The general lowered the spyglass, handed it to me, and took the wrinkled paper to scrawl a note on it. “Tell the marshal that the cold mage Andevai Diarisso is to be sent directly to me.”
“Marshal Aualos said to tell to your ears alone that the particular mage you seek is not among the prisoners.”
I pressed a hand to my locket. It was still warm.
“I want the marshal to secure the encampment and the city gates. Harry any retreating Coalition units until they rout. I want Lord Marius captured, or dead if must be. When the Romans arrive, we will have them surrounded on three sides, with the river at their back.”
We stood without water or shade for an hour or more as troops ponderously trudged past our position to meet the approaching Romans. Far to the south the crack and boom of rifle fire started up; about half an hour later the rumble of cannon woke a mile or more away. But for the sound, and the departure and arrival of messengers, our watch on the ridge passed uneventfully. I couldn’t think for the constant noise. Rory tucked himself into the shade of a tree, where he leaned his head against the trunk and closed his eyes. Exhausted, I sank down beside him.
The pounding hammer filled every crevice of flesh, and blood, and air, and earth. I fell as off a cliff into a dream.
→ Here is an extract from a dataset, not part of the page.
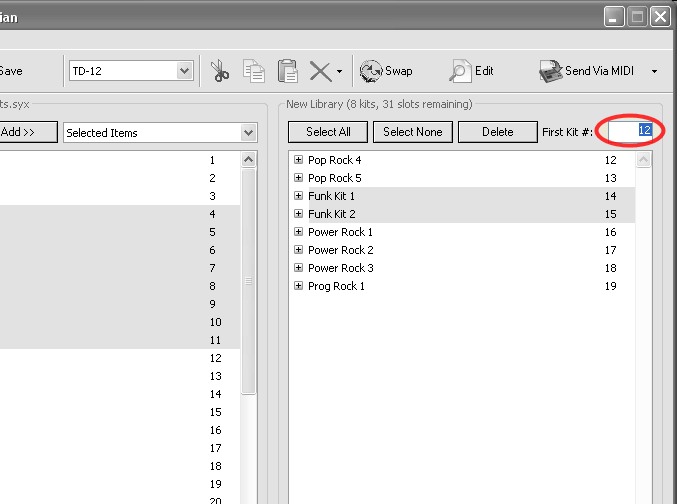Open the TD-12 module dropdown
The image size is (677, 504).
coord(184,71)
Winged as an eru, I flew above an ocean of smoke. All around clamored my brothers and sisters, each fashioned in their own shape, and all of us killers. Flashes of light like silvery minnows caught in the waves as the dying gave up life. My siblings dove into the waters to gulp up each soul.
The spirits of the dead walked through us, the hunter’s children,
from the mortal world into the spirit world.
I saw everything: A man rides away from his comrades on a desperate errand although they urge him to turn back. My eru’s sight could not encompass the features by which a mortal person recognizes another: the flash of sweetness when he really smiled, the way his eyebrows rose when he was teasing me, the promise of his lips. I saw instead the fathomless well of a cold mage whose person is the conduit through which weave the energies that bind the worlds.
Vai.
Thunder jostled my sight, and I lost track of him. The current of battle swept me south. Camjiata had deployed his artillery parallel to the road. It pounded into the Roman columns caught marching at double time, trying to reach their Coalition allies. Every time the Romans tried to break out they were met with a fierce attack from the general’s Iberian Lion Guard or his Amazon Corps. The Kena’ani skirmishers with their white sashes had moved miles down the column to hit the hapless rear guard, which was cut off from the front by the lumbering baggage train.
So small rats were, seen from the height. Their lives of no moment, not truly. So much death churns through the world that we look the other way lest we be overwhelmed by its weight. But I was my sire’s daughter. I had no heart whose conscience burdened my wings.
Separated from its Coalition allies by the tide of the battle, the Invictus Legion retreated step-by-bloody-step south, hoping to meet and join up with its brother legions. However much I had disliked the legate, he held the ranks together under merciless fire. The remnant hunkered down at last within the walls of a lord’s estate.
Farther south an eagle standard went down amid screams of angry victory shouted by jubilant Iberians. Pressed by an unrelenting stream of cannonade, the Romans broke and ran, all but the Ironclad Legion. Under the command of an unflappable young tribune, it worked its way along the river and, in a meeting of grim embraces, joined up with the Invictus.